The Intelli-Balance 200 comes with a MERV 13 supply-side filter, which is becoming standard for quality filtration without impeding efficiency.  MERV stands for the Minimum Efficiency Reporting Value and measures the performance of filters when intercepting particles of .3 to 10 micrometers in size. The higher the MERV filter, the better.  HEPA stands for High Efficiency Particulate Absorbing filters and is even finer.  HEPA filters can make sense in higher air pollution areas, or in the event of wildfires or other irritants.  Ken explains that a HEPA filter will need to be inspected and cleaned more often, as it’s working harder to trap more particulate matter.  

 

Panasonic prides itself in making quiet ventilation products and achieves this with the Intelli-Balance 200 by strategically locating the fan motors within the device and using an EPS insulation lining throughout.  This is efficient and encourages operations as noisy fans cause occupants to turn equipment off.  In additional, Intelli-Balance 200 is a relatively small unit for what it does, which may also contribute to its sound reduction.  

 

Ken recommends running ERVs continuously.  When this equipment is not running, it is theoretically possible for moisture to settle.  It is never a good idea for moisture to remain in the core, though Panasonic has added an anti-mold treatment, just in case.  

 

 

When is an ERV ideal?

 

An ERV balances air flows and moderates temperature and humidity differences.  It makes the rest of this complex system work less hard, and in non extreme differentials, it significantly helps manage both sensible (heat) and latent (moisture) loads.  But an ERV is not a dedicated heater, an air conditioner, or a humidification or dehumidification device.  It’s a part of a system, in which, when designed and built right, each part of the system contributes to energy efficient temperature, ventilation, filtration, and humidity management.  An ERV helps moderate the air and prevent needless energy loss.  An ERV is also best used in habitable space, where the occupants will be, where we typically heat or cool, where it’s worth conditioning our air for much or all of the time.   

 

It’s worth listening to Ken and Green Builder Matt Hoots discussing when an ERV makes the most sense and the current evolution of HVAC design and building thinking.  Matt brings up that many people are still working to understand HVAC systems.  He reviews the difference between balanced ventilation instead of exhaust ventilation (specifically exhausting problematic air in key areas, like kitchens and bathrooms) and supply-side ventilation (pressurizing the structure and pushing the air out).  The two discuss where certain elements or strategies might work better and not.  We hope and plan to continue this fascinating conversation, and everyone is welcome to add their voice.  It’s essential to consider the size of a home, the airtightness, and the climate zone in designing the right system.  

 

 

The Future of Ventilation Systems 

 

Ken reminds us that builders are responsible for moisture damage for the first couple of years, so this is another incentive to get it right.  With too much moisture in the air, it will seek out a cold surface and condense into a liquid.  As a result, walls and floors could get wet from condensation and be susceptible to damage. As Matt points out, using the condition of your hardwood cabinets and floors as a barometer of humidity management can be pretty costly.  Where humidity is not significant, an ERV might be sufficient.  Where humidity is consistently high, an ERV might better be the backbone of a more extensive system with dedicated dehumidification.  

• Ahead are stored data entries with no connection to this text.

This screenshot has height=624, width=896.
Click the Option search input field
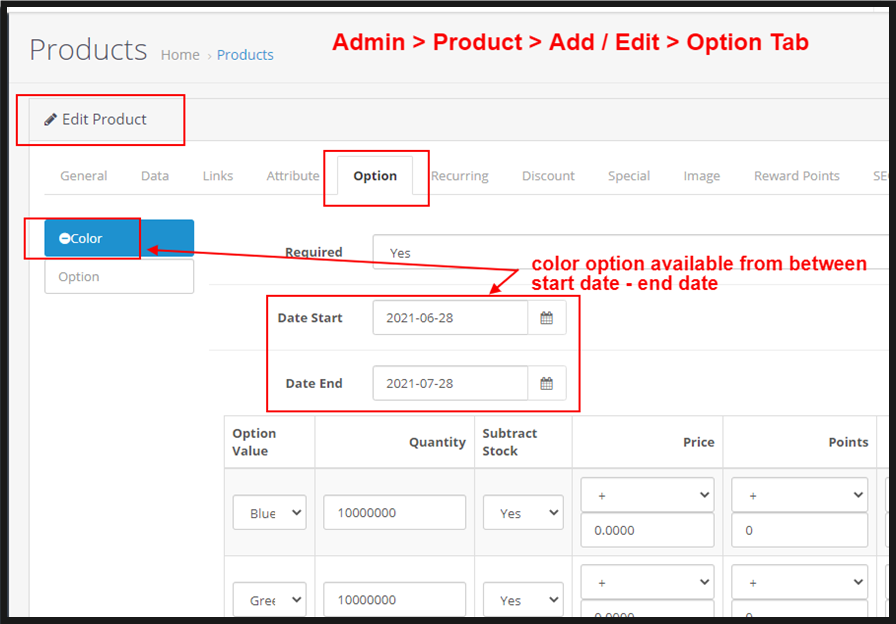[119, 277]
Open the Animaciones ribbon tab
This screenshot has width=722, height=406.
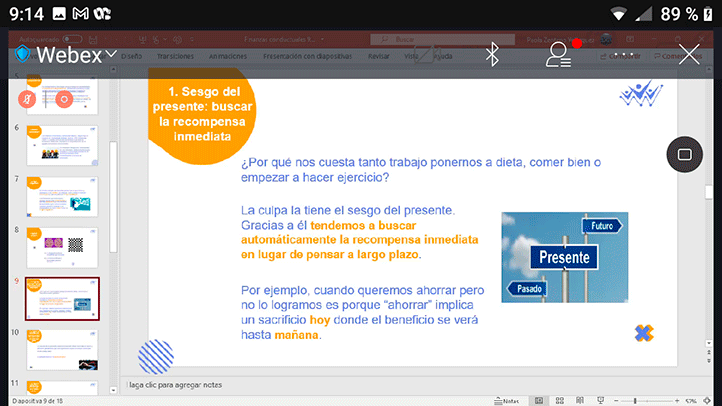(231, 56)
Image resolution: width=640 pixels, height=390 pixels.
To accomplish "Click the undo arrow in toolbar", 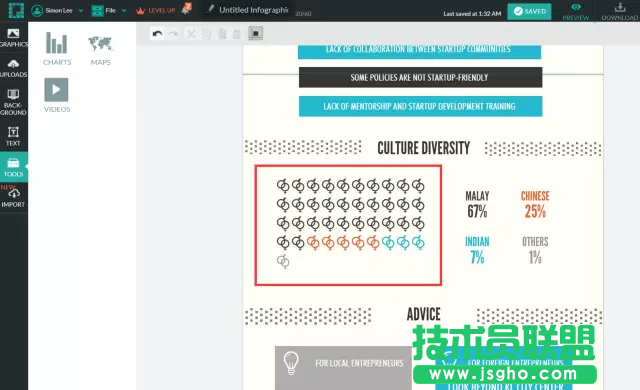I will click(x=157, y=33).
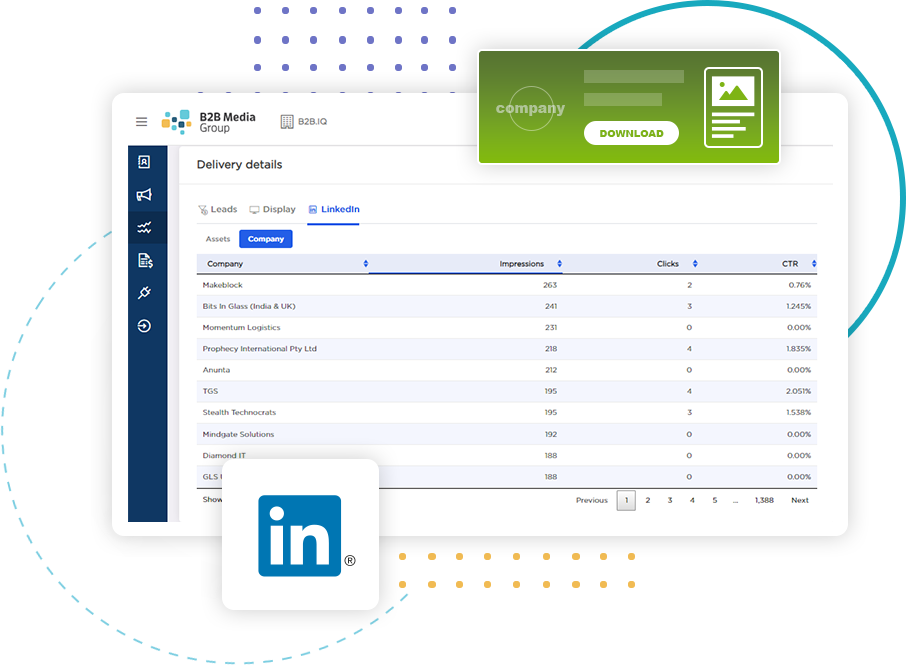906x665 pixels.
Task: Switch to the Leads tab
Action: 218,210
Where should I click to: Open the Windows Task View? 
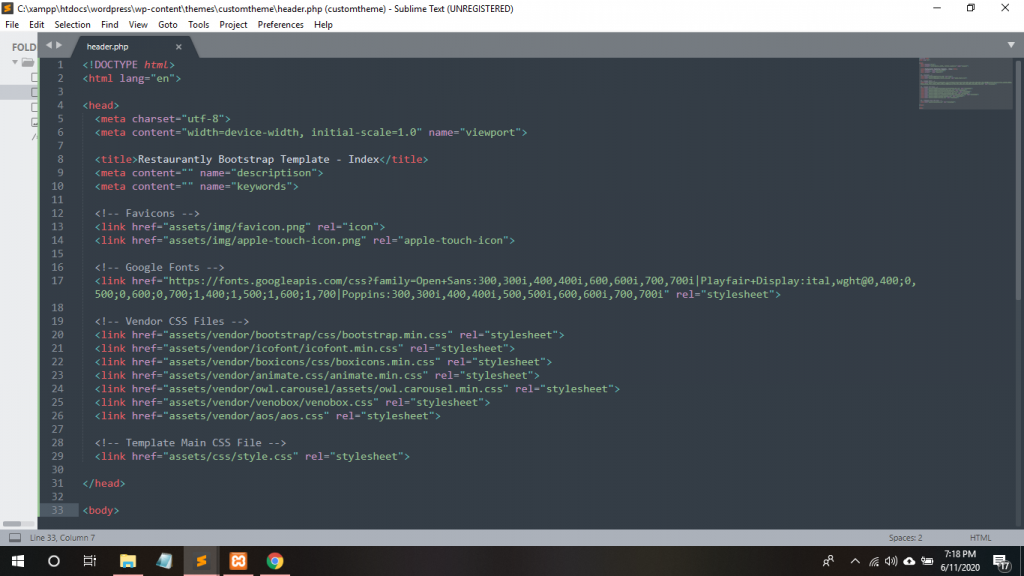(x=89, y=561)
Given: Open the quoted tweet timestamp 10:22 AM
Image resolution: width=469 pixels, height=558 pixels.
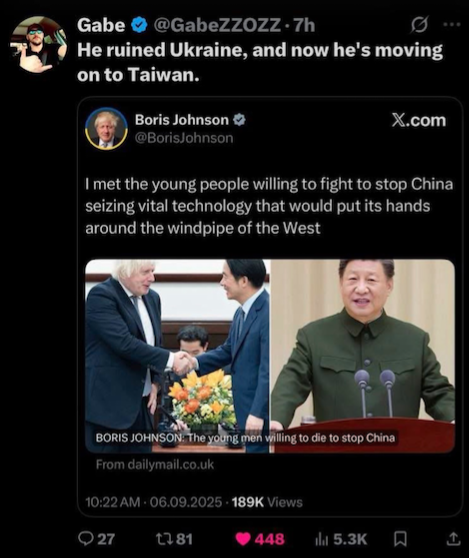Looking at the screenshot, I should (113, 502).
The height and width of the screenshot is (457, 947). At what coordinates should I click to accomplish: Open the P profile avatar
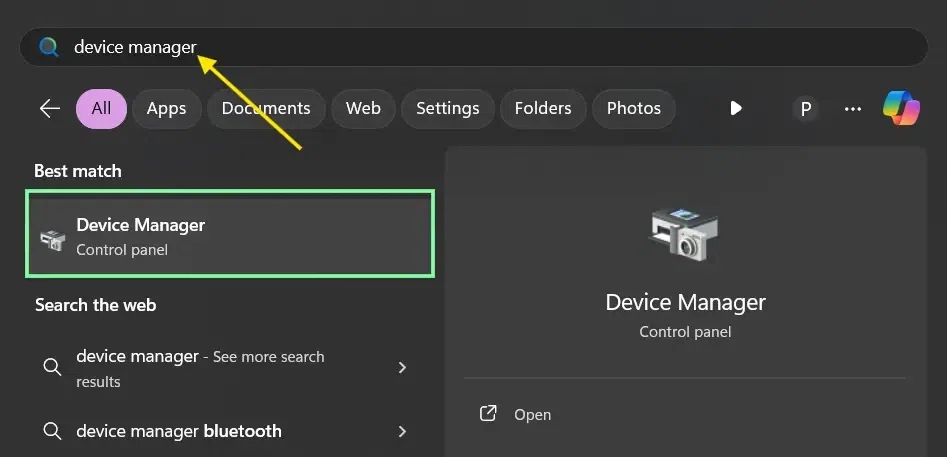pyautogui.click(x=805, y=108)
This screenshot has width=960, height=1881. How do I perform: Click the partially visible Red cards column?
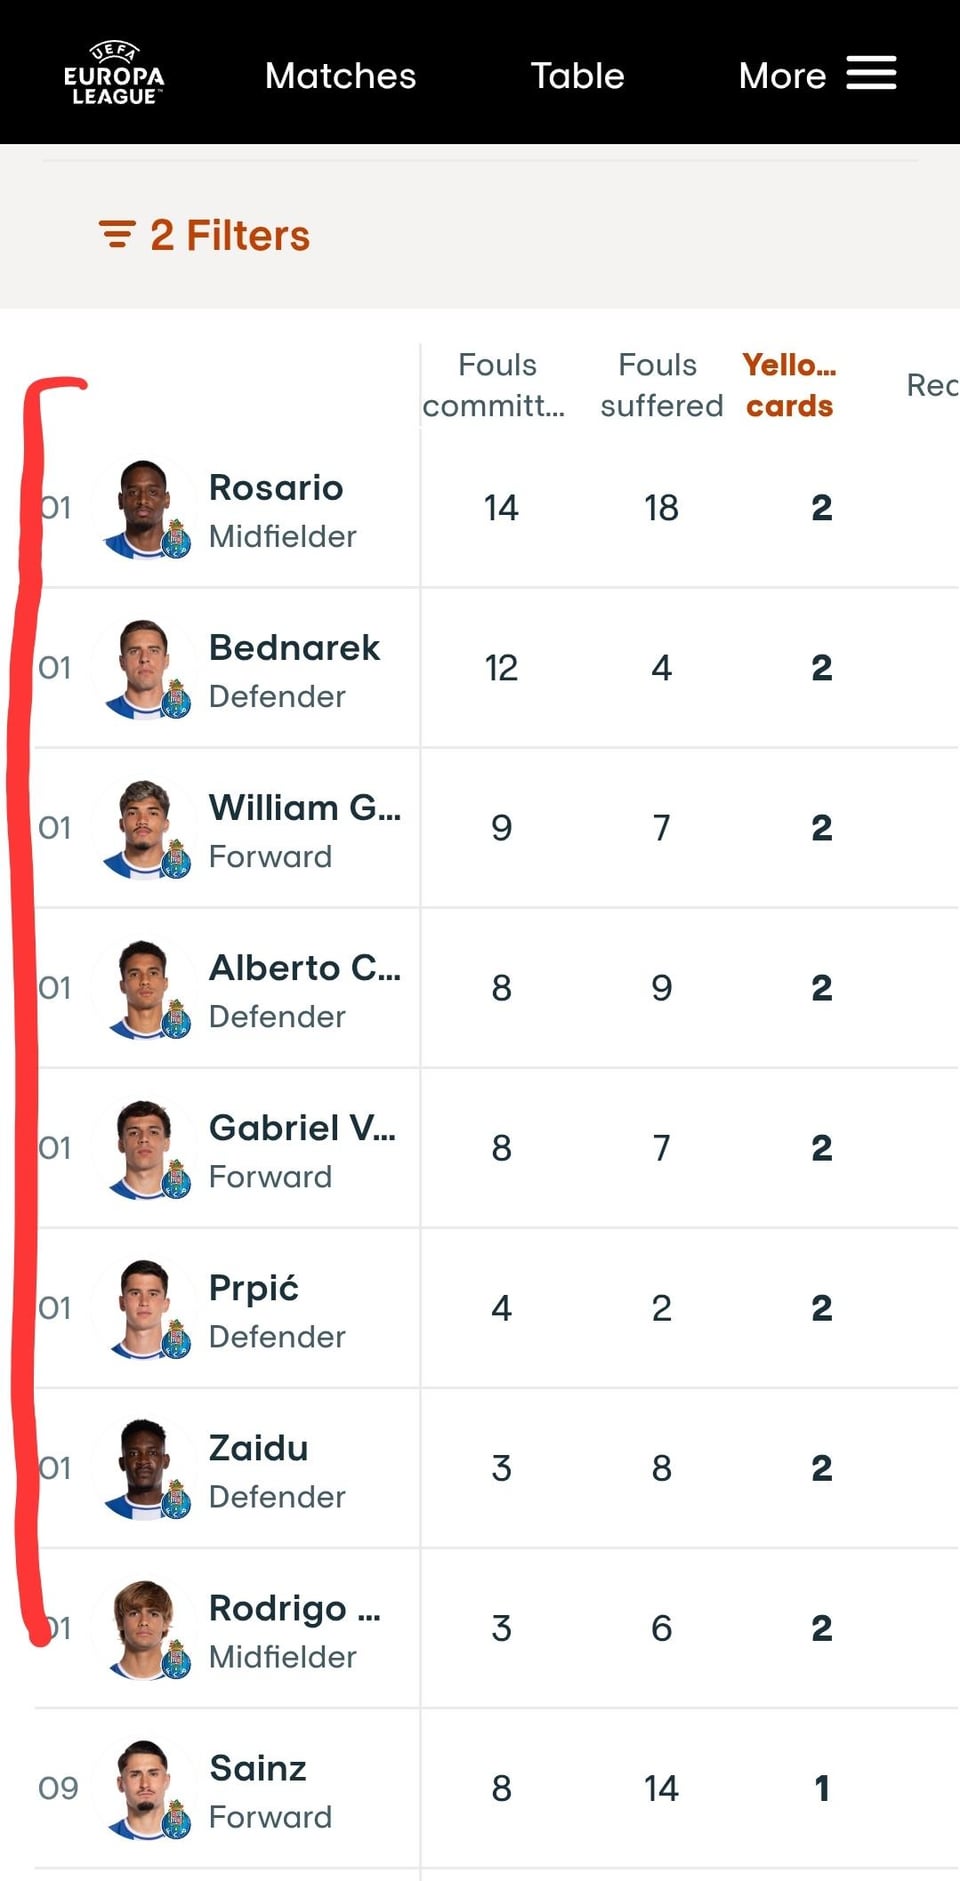pos(932,385)
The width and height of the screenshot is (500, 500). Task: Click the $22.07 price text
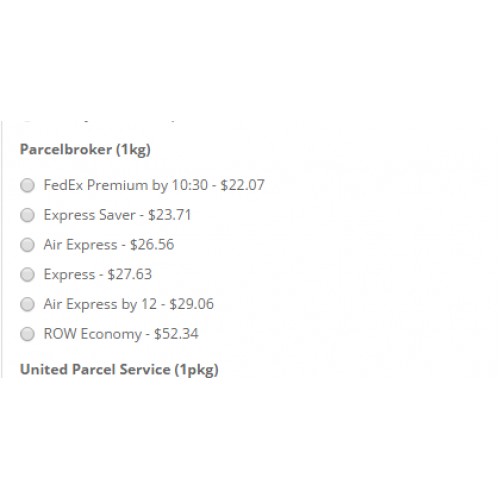[x=243, y=185]
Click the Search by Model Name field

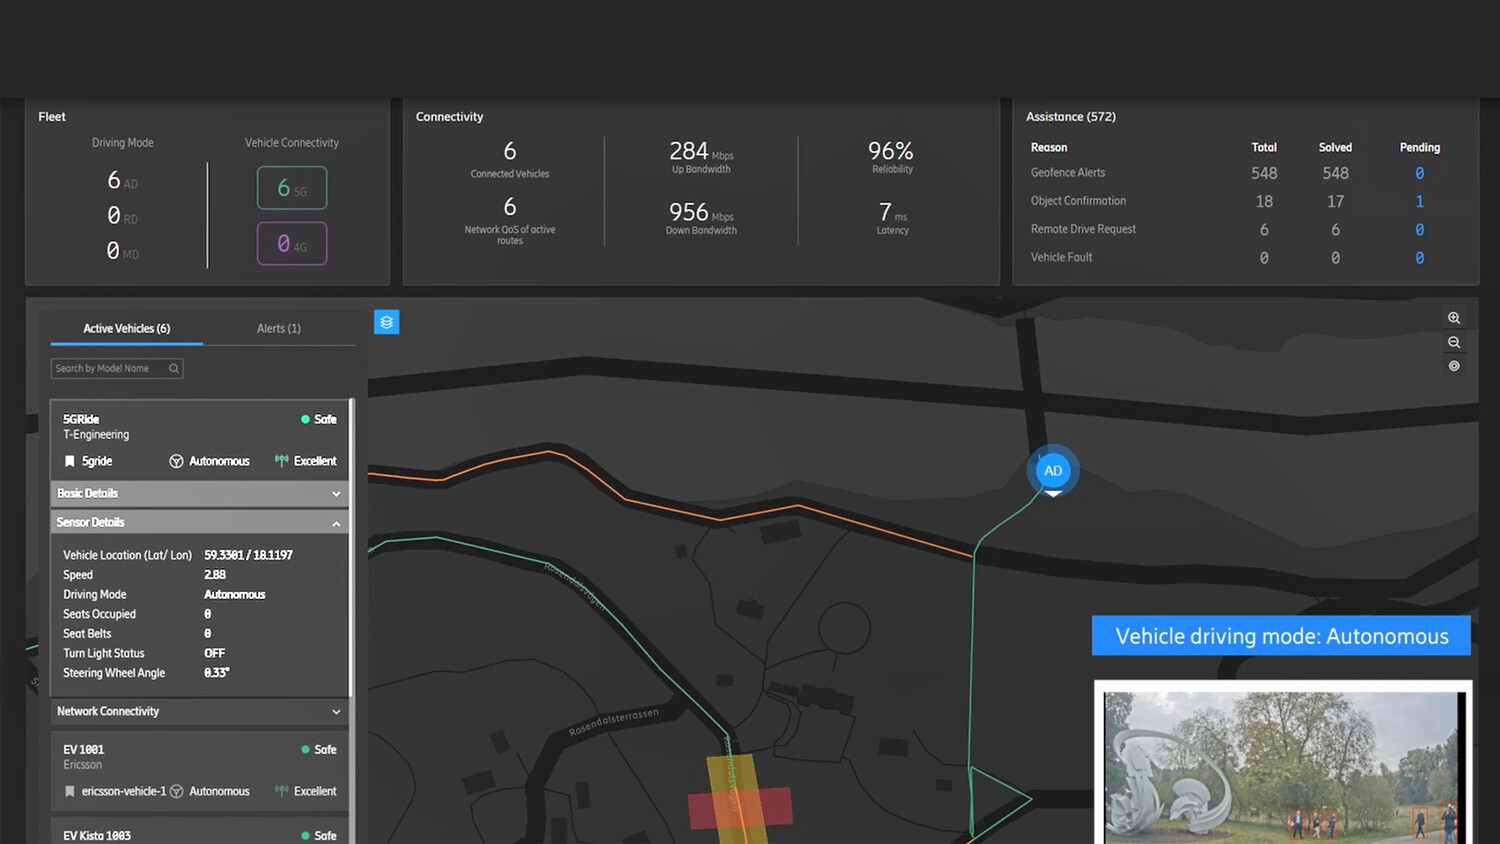(x=109, y=369)
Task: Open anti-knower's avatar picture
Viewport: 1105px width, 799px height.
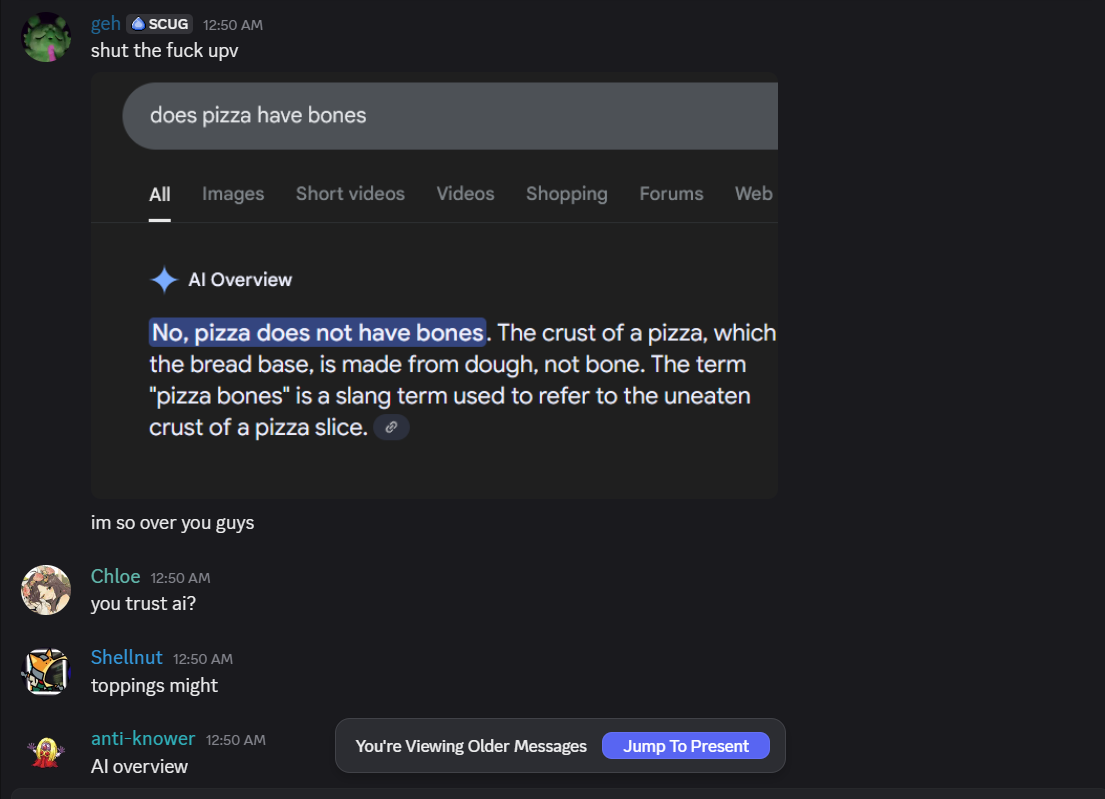Action: (46, 751)
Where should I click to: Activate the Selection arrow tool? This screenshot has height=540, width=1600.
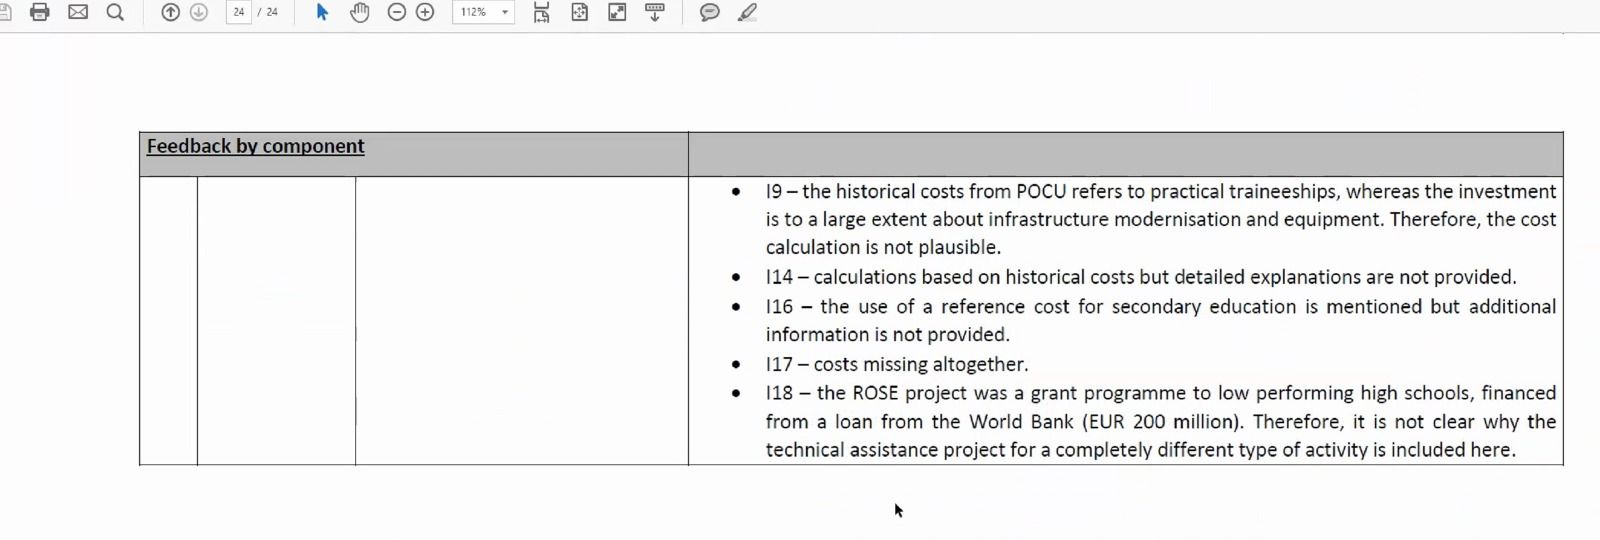pos(322,12)
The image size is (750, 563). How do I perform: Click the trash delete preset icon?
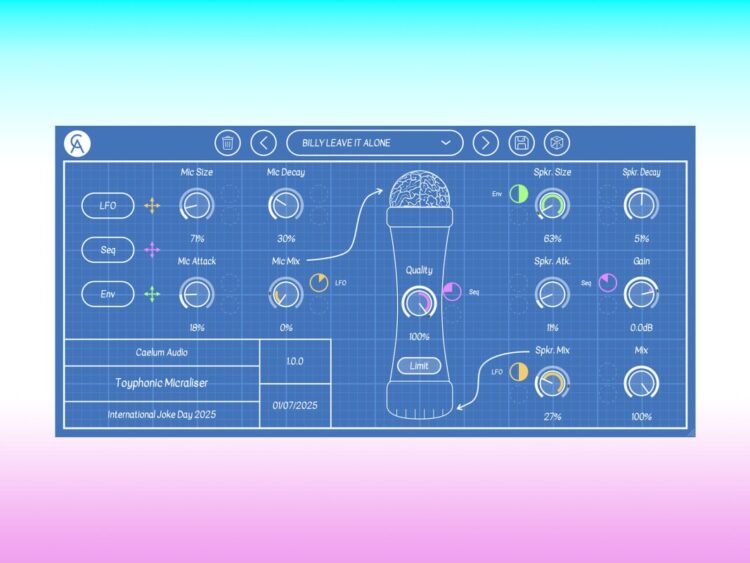click(228, 143)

The building industry is indeed evolving.  The two review that the best strategy for new construction is to “build tight and ventilate right,” meaning that we need to seal and insulate our buildings and then also make sure to control air flow and air quality.  And… understand that occupants do indeed have “huge expectations” of their new homes.  These challenges are all more easily addressed when we have the luxury of building new.  Before adding equipment in existing buildings, both agree that it’s best to tighten the envelope and stop energy loss.  Then, one can design or upgrade new systems based on the climate/conditions created.  

 

There’s a leading edge group of manufacturers and professionals delivering and installing equipment and whole systems of a type and quality we didn’t have available before.  As a result, we have a range of homes from leaky, new and built to code, or tight and even Passive level, at a wide range of square footages, and in every climate zone. We need to continue to talk about indoor air quality and ventilation and to incorporate these strategies as best we can in all houses and buildings.  As we continue to learn more and as leading thinkers like Ken continue to take the time to share their expertise, we will keep reporting what we know and learn to you!  We also welcome your comments.  

 

Balanced ventilation strategies are indeed on the rise.  The COVID-19 pandemic has made indoor air quality (IAQ) and ventilation household words to be sure.  Ken points out that “supply air is expensive air,” as it needs to be tempered and filtered and controlled.  So why not implement a strategy that reduces the energy required to manage this air? 

 

Ken points out that he loves talking about the best strategy for a particular situation.  We agree with him that we can all learn together and that our goal is "to create a better living environment for the occupant, for the earth.”  Ken’s closing question is powerful: "How do we raise the bar?”

 

What are your thoughts and recommendations on ERVs and Indoor Air quality generally?  What are your top questions?  We’d love to hear, and we bet Ken will be happy to reply. 

 

 

 

 

Additional Information:

 

Demystifying Ventilation and Energy Recovery Ventilators (ERVs)

A Look at How ERVs Work with Panasonic: How 80% Efficiency Might Work in Practice

The Benefits of an ERV + How it Works | Panasonic FV-04VE1+FV-WC04VE1 

Spot Energy Recovery Ventilation (ERV) - Designed for One Location (vs Whole House)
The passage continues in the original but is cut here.